PASSAGE SHOWN ▸
B. Vanstar, VSG (individually a "Borrower" and jointly the "Borrower")
and IBM Credit have entered into that certain Vanstar Corporation Second Amended
and Restated Financing Program Agreement dated as of April 30, 1995 (as amended
by Amendment #1 dated as of September 15, 1995, Amendment #2 dated as of October
26, 1995, Amendment #3 dated as of November 10, 1995, Acknowledgement, Waiver
and Amendment dated as of April 17, 1996, Amendment #4 dated as of July 24,
1996, Amendment #5 dated as of September 25, 1996, Amendment #6 dated as of
December 20, 1996, Amendment #7 dated as of October 31, 1997, Amendment #8 dated
as of December 11, 1997, Acknowledgement, Waiver and Amendment dated as of March
10, 1998 and as the same may be further amended, supplemented or as otherwise
modified from time to time, the "Agreement").
C. The parties have agreed to modify the Agreement as more specifically
set forth below, upon and subject to the terms and conditions of the Agreement
as set forth herein.

STATED EXERCISE 1 ▸
Translate this sentence from the Vanstar financing recital into Spanish: "The parties have agreed to modify the Agreement as more specifically set forth below, upon and subject to the terms and conditions of the Agreement as set forth herein."
STATED EXERCISE 2 ▸
In the Vanstar financing recital, who entered into the financing program agreement with Vanstar and VSG?
STATED EXERCISE 3 ▸
Write a continuation of the Vanstar financing recital, starting right after its last sentence.
The data that comes next plays no role in this work.

DATASET EXCERPTS ▸
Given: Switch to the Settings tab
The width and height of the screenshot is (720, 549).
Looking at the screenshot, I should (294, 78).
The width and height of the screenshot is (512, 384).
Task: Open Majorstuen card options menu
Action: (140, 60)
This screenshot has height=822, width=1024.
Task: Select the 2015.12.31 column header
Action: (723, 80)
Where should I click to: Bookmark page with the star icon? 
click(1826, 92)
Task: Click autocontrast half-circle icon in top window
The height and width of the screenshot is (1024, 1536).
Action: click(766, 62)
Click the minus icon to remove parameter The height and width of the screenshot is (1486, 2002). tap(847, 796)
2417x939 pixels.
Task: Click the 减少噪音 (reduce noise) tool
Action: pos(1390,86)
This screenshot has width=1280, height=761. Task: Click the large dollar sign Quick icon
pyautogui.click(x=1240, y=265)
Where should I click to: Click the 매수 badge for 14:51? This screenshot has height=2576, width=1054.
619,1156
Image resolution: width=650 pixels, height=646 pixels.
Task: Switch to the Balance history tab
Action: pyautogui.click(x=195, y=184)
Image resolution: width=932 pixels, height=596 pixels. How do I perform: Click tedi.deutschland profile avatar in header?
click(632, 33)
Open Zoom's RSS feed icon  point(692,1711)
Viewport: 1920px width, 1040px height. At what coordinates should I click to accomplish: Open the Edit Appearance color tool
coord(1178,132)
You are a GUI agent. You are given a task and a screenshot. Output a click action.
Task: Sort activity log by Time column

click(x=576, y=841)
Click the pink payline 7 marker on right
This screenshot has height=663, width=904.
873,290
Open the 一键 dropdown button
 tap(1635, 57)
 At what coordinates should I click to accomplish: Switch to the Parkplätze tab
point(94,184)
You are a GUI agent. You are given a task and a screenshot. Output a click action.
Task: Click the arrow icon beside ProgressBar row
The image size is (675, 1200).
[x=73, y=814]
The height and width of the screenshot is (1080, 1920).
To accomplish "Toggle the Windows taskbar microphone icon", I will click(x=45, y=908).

EXPECTED OUTPUT 1 ▸
Las partes han acordado modificar el Acuerdo según se establece más específicamente a continuación, con sujeción a los términos y condiciones del Acuerdo según se establecen en el presente.

EXPECTED OUTPUT 2 ▸
IBM Credit.

EXPECTED OUTPUT 3 ▸
AGREEMENT
NOW, THEREFORE, in consideration of the premises and other good and
valuable consideration, the receipt and sufficiency of which is hereby
acknowledged, Borrowers and IBM Credit hereby agree as follows:
Section 1. All capitalized terms not otherwise defined herein shall have the
respective meanings set forth in the Agreement.
Section 2. Modification of Agreement
A. The following provisions are incorporated into and supplement the
Agreement as if fully set forth as additional terms therein. In the event of a
conflict between the terms of this Amendment and the terms of the Agreement,
the terms of this Amendment will control in determining the agreement between
IBM Credit and Borrower.
(a) Other Charges.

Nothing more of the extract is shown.